[DATA EXCERPTS Boundary: Start]

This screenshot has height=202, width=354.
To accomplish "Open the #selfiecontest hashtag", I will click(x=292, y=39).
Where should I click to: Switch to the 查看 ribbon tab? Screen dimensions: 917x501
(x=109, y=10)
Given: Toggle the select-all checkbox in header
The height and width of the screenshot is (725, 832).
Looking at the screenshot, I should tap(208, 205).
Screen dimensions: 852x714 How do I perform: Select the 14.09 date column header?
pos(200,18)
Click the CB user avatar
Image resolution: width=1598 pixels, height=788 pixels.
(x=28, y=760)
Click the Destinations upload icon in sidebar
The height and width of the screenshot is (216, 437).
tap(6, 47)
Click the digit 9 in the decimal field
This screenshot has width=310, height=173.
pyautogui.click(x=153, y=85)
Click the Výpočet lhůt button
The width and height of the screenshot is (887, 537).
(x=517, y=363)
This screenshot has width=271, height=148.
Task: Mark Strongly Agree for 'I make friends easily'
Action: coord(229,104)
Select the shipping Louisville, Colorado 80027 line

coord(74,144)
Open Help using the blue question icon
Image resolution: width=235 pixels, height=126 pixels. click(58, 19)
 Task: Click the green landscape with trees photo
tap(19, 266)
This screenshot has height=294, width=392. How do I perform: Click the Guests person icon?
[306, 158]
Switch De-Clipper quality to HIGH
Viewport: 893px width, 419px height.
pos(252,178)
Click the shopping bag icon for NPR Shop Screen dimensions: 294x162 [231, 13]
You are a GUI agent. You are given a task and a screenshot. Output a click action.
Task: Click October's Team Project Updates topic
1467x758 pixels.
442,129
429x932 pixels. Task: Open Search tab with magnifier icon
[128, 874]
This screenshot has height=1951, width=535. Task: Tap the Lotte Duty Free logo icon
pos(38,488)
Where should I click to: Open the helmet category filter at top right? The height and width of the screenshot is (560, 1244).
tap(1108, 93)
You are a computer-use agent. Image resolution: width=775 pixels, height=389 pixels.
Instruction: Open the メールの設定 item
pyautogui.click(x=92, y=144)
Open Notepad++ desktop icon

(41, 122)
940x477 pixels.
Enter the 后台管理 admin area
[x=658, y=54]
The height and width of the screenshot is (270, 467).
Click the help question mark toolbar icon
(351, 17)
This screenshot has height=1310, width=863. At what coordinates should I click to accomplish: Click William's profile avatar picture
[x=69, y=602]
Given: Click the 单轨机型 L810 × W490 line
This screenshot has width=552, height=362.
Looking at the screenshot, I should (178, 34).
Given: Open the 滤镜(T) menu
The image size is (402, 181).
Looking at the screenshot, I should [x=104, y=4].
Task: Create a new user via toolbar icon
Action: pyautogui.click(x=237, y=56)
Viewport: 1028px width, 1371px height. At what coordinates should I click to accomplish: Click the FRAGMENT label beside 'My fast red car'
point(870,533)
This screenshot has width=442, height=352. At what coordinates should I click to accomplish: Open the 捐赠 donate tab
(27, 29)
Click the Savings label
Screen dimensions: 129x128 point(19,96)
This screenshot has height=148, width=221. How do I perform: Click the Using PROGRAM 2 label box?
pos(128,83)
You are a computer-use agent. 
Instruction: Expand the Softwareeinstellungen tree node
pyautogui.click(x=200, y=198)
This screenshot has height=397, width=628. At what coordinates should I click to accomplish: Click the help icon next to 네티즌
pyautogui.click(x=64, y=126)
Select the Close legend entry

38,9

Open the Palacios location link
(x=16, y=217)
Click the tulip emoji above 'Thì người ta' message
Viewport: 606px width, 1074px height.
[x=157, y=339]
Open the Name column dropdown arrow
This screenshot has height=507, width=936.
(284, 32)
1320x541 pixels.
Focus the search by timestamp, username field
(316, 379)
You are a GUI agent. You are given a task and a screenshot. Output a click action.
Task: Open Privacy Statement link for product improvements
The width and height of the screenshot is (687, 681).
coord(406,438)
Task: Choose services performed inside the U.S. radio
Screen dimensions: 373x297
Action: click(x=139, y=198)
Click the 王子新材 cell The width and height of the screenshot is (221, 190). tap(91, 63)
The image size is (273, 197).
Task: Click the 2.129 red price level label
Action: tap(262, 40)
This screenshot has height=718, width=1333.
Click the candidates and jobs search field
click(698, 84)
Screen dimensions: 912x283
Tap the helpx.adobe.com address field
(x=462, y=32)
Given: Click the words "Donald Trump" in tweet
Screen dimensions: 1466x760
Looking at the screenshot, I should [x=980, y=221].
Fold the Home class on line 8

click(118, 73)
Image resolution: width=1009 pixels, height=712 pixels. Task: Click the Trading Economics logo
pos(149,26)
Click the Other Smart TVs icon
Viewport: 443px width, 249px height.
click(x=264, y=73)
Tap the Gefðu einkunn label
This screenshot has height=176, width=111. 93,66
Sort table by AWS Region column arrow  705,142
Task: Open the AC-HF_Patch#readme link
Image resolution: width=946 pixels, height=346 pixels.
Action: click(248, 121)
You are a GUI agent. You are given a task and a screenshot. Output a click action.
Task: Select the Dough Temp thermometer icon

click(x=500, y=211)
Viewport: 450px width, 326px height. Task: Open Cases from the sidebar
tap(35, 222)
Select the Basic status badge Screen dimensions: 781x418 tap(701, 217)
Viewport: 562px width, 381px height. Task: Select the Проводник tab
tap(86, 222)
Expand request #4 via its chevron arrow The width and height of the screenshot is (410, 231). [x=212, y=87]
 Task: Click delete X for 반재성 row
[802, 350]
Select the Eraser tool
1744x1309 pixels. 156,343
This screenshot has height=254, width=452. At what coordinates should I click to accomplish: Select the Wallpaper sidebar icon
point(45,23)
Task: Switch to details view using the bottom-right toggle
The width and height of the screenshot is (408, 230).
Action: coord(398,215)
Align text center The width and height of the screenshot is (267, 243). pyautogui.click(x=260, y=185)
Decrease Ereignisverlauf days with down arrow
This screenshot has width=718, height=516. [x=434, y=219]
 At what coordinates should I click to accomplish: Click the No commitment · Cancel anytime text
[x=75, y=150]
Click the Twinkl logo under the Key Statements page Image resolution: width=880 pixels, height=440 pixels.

[DATA EXCERPTS Boundary: End]

TASK DESCRIPTION: Exactly as written, please transcribe the lines from the start of the records above to the line that holds "Click the CB user avatar", both ends included.

ANSWER:
This screenshot has height=202, width=354.
To accomplish "Open the #selfiecontest hashtag", I will click(x=292, y=39).
Where should I click to: Switch to the 查看 ribbon tab? Screen dimensions: 917x501
(x=109, y=10)
Given: Toggle the select-all checkbox in header
The height and width of the screenshot is (725, 832).
Looking at the screenshot, I should tap(208, 205).
Screen dimensions: 852x714 How do I perform: Select the 14.09 date column header?
pos(200,18)
Click the CB user avatar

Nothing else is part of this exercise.